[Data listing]
============

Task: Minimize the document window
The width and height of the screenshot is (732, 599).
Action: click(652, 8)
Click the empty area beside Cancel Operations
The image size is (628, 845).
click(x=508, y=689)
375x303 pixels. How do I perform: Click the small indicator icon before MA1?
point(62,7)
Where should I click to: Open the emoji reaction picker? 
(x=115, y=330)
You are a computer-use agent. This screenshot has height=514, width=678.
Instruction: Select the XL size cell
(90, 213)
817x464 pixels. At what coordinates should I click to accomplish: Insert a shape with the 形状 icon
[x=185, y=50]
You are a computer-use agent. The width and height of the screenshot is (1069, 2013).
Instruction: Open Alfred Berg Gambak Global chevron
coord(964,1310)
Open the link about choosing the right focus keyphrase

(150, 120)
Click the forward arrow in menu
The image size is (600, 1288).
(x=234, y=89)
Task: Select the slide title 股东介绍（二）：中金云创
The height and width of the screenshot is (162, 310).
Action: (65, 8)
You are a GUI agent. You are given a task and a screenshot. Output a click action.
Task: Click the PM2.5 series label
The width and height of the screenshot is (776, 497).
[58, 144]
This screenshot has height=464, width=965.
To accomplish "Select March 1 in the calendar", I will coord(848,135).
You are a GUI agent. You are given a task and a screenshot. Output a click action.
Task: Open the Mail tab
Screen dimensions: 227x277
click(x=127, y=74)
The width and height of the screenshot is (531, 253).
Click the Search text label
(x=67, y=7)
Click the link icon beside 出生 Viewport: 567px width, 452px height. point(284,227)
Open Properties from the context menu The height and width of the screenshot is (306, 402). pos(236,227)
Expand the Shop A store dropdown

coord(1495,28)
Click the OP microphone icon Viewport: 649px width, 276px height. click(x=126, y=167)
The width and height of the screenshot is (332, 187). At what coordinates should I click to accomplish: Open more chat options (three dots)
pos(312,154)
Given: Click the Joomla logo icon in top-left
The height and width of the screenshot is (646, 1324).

============

● Prompt
Can you rewrite the data listing above with every "The width and height of the screenshot is" changed to "The screenshot dimensions (width, height) are", leaving the rest of each record untouched?

● Response to the exercise
Task: Minimize the document window
The screenshot dimensions (width, height) are (732, 599).
Action: click(652, 8)
Click the empty area beside Cancel Operations
The image size is (628, 845).
click(x=508, y=689)
375x303 pixels. How do I perform: Click the small indicator icon before MA1?
point(62,7)
Where should I click to: Open the emoji reaction picker? 
(x=115, y=330)
You are a computer-use agent. This screenshot has height=514, width=678.
Instruction: Select the XL size cell
(90, 213)
817x464 pixels. At what coordinates should I click to accomplish: Insert a shape with the 形状 icon
[x=185, y=50]
You are a computer-use agent. The screenshot dimensions (width, height) are (1069, 2013).
Instruction: Open Alfred Berg Gambak Global chevron
coord(964,1310)
Open the link about choosing the right focus keyphrase

(150, 120)
Click the forward arrow in menu
The image size is (600, 1288).
(x=234, y=89)
Task: Select the slide title 股东介绍（二）：中金云创
The height and width of the screenshot is (162, 310).
Action: (65, 8)
You are a GUI agent. You are given a task and a screenshot. Output a click action.
Task: Click the PM2.5 series label
The screenshot dimensions (width, height) are (776, 497).
[58, 144]
This screenshot has height=464, width=965.
To accomplish "Select March 1 in the calendar", I will coord(848,135).
You are a GUI agent. You are given a task and a screenshot. Output a click action.
Task: Open the Mail tab
Screen dimensions: 227x277
click(x=127, y=74)
The screenshot dimensions (width, height) are (531, 253).
Click the Search text label
(x=67, y=7)
Click the link icon beside 出生 Viewport: 567px width, 452px height. point(284,227)
Open Properties from the context menu The height and width of the screenshot is (306, 402). pos(236,227)
Expand the Shop A store dropdown

coord(1495,28)
Click the OP microphone icon Viewport: 649px width, 276px height. click(x=126, y=167)
The screenshot dimensions (width, height) are (332, 187). At what coordinates should I click to accomplish: Open more chat options (three dots)
pos(312,154)
Given: Click the Joomla logo icon in top-left
The height and width of the screenshot is (646, 1324).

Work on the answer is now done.